David and I have been emailing and swapping info on this most interesting Grape and Cable fake. It’s a wonderful “educational” piece and a real talking point.

He has taken some excellent photos of the base that show one of the main characteristics of the Far Eastern fakes - the simple bold letter N.

The original Northwood pieces that have the N mark have a letter N that is underlined and in a circle.

On the early fakes, the base (marie) was iridised. This is a way to spot most modern Carnival, but as a method of identification it needs to be treated with caution as rather a lot of European (old) Carnival also has traces of iridescence on the base. Most Classic, old USA Carnival will have no iridescence on the base.

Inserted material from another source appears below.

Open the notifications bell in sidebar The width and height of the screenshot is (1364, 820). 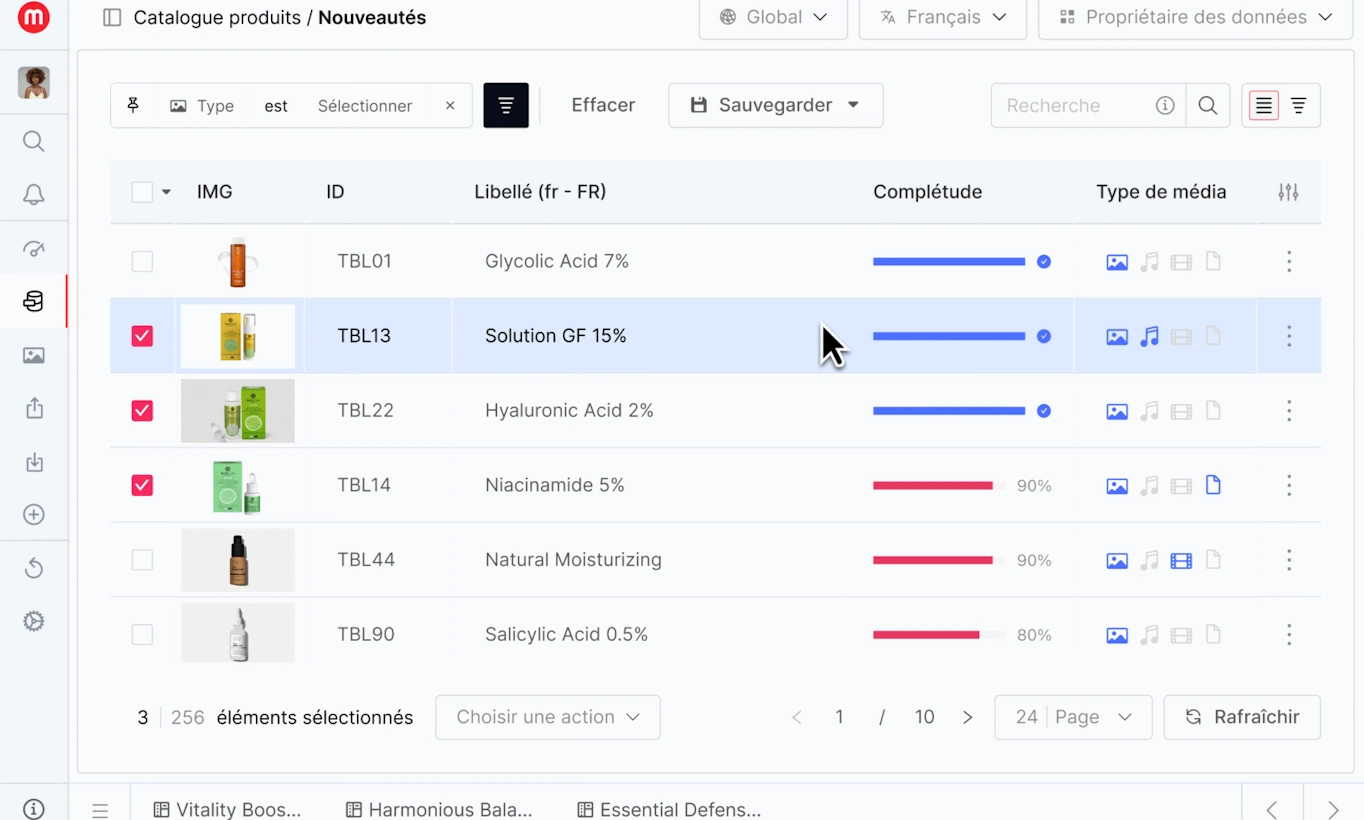(34, 194)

But - David’s fake Grape & Cable has no iridescence on the base! The fakers have spotted that little trick (perhaps they’ve been reading my articles).

There is another tell-tale characteristic on David’s fake though - and his photos are the absolute very best I have seen of such a feature. The outer rim of the base is ground (polished). Note the original Northwood examples are not ground.

So, to sum up, the single most telling characteristic on the fakes (Grape & Cable, Good Luck, Peacocks) still seems to be that they have a bold letter N on the base. It is not underlined and is not in a circle. That’s the fake. The genuine Northwood pieces have the N underlined and in a circle.  Look also for a ground and polished rim to the base. That's not the old Northwood piece.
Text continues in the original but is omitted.